You Forever Slim – Alumnae co-authors book on sensible weight loss

book

According to Kelly (Steele) Strigenz ‘99’, “Eating healthy and nutritious foods, watching portion sizes and exercising” are the keys to permanent weight loss.  That’s the message in You Forever Slim a step-by-step workbook she co-authored with David Olsen, an engineer long frustrated by classic diets that concentrate on eating and not eating certain foods to lose weight.   “I tried to lose weight too quickly and my body and brain couldn’t adjust to it, so I decided to make small, simple changes,” says David.  He did just that and has kept his weight off for ten years.  After writing the initial draft of the interactive long-term diet plan, he looked for a dietitian to assist him with the more complex nutritional aspects of the book and found Kelly who says that she and David plan to gather feedback from readers and update the book in the future.

Kelly (Steele) Strigenz '99

Forever Slim explains that one of the functions of the brain is to maintain an internal stability known as homeostasis, which tries to keep your body fat and body weight constant.  The brain regulates weight with what might be called a homeostat and resists rapid changes; therefore, losing weight quickly doesn’t result in permanent changes in your homeostat.  On the contrary, it directs the body to return to a heavier weight.  This is why most diets ultimately fail and why people gain back the weight they’ve lost.

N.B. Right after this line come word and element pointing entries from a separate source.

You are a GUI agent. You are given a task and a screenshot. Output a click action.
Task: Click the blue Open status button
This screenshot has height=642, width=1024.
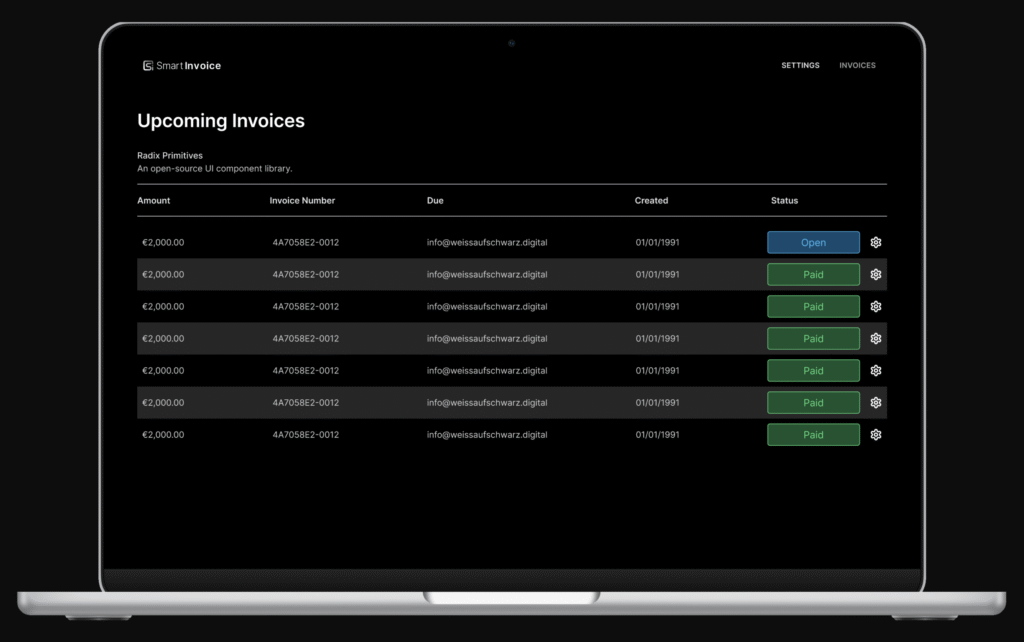813,243
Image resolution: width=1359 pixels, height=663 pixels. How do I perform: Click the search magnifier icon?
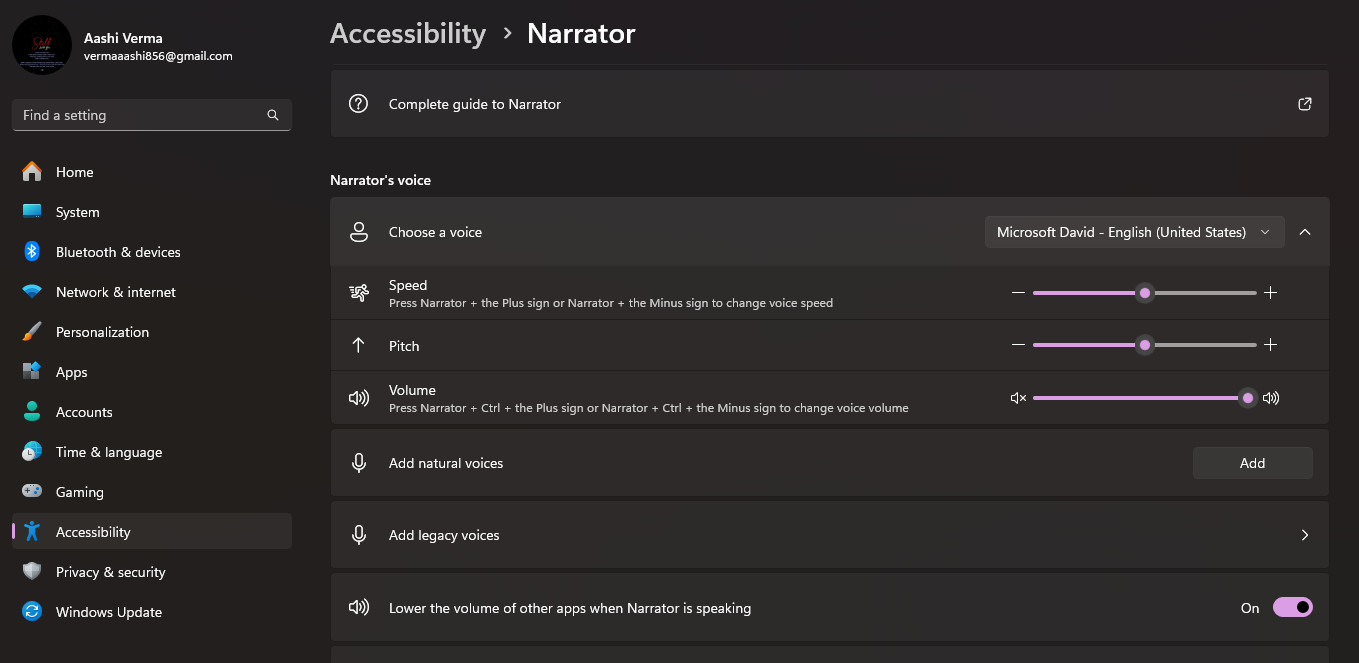(273, 115)
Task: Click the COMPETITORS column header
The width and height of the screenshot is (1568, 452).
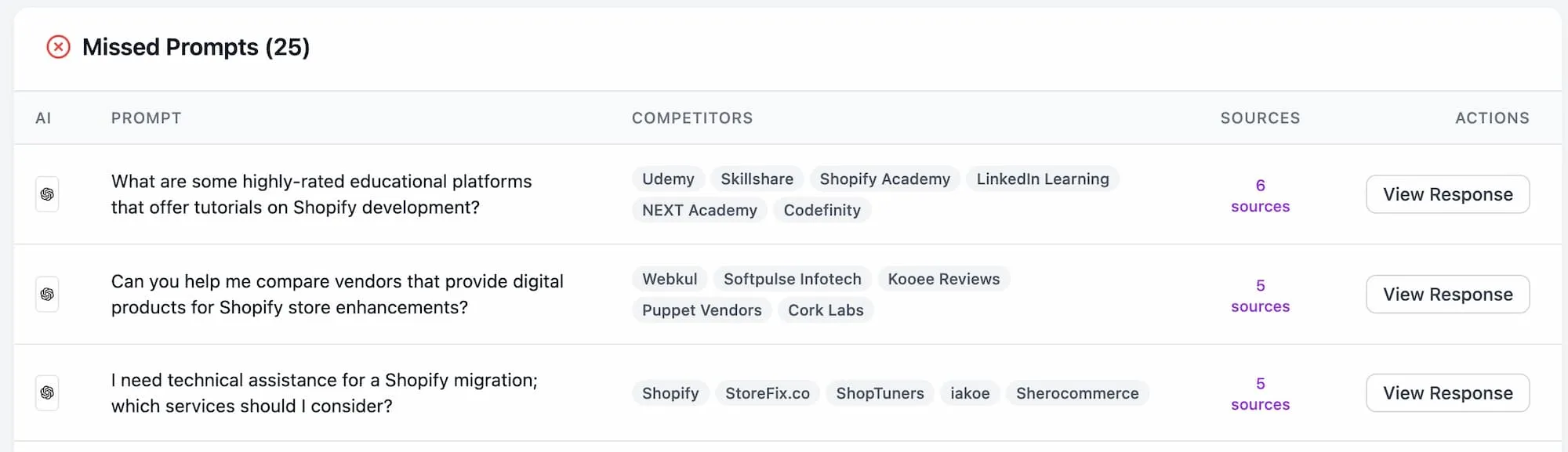Action: 692,118
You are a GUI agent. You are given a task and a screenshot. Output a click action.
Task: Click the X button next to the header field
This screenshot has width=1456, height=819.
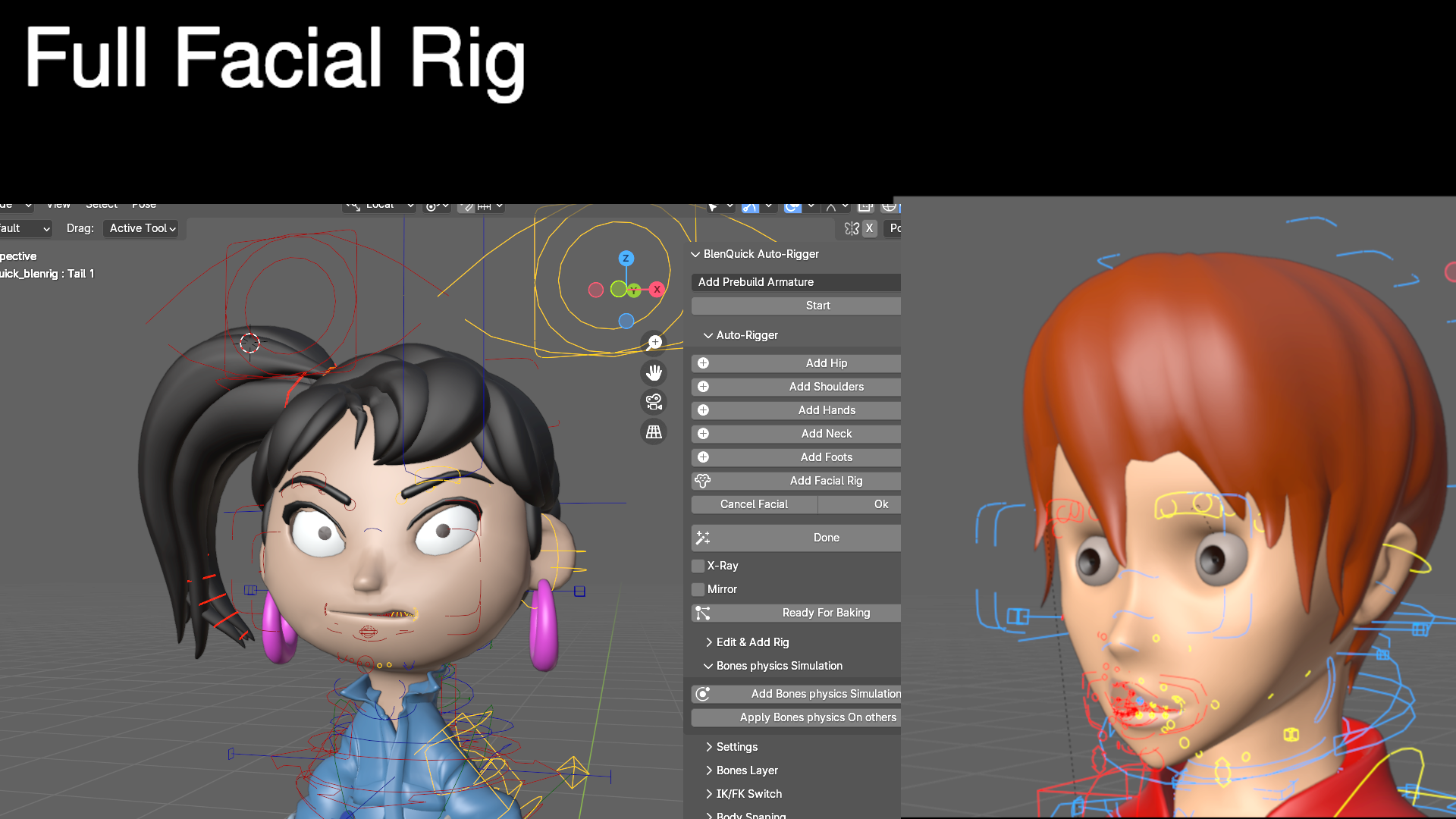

Kelly grew up in Philomath and her childhood memories include packing healthy snacks to go to “OSU hoop games when Danny Ainge and Gary Payton played.”  Then she came to OSU and majored in nutrition and food management.  Associate Professor Mary Cluskey remembers Kelly as a “mature, bright, intuitive student…a well-rounded young woman.”  After graduating from OSU in 1999, Kelly worked at a hospital in Dallas, Oregon, then did an internship and became a registered dietitian, and worked for Albany General Hospital.  Today, she and her husband Tim are living in Madison, Wisconsin where Tim is doing his residency in anesthesiology.  They like to run, hike, camp, fish, spend time with family and travel.  Kelly wrote that she recently finished her second Chicago marathon a few years ago, she and Tim “did our first adventure race…a five hour combination of running, mountain biking, canoeing and random physical and/or mental challenges scattered throughout the race.”  After visits to numerous foreign countries, they hope to start exploring our national parks.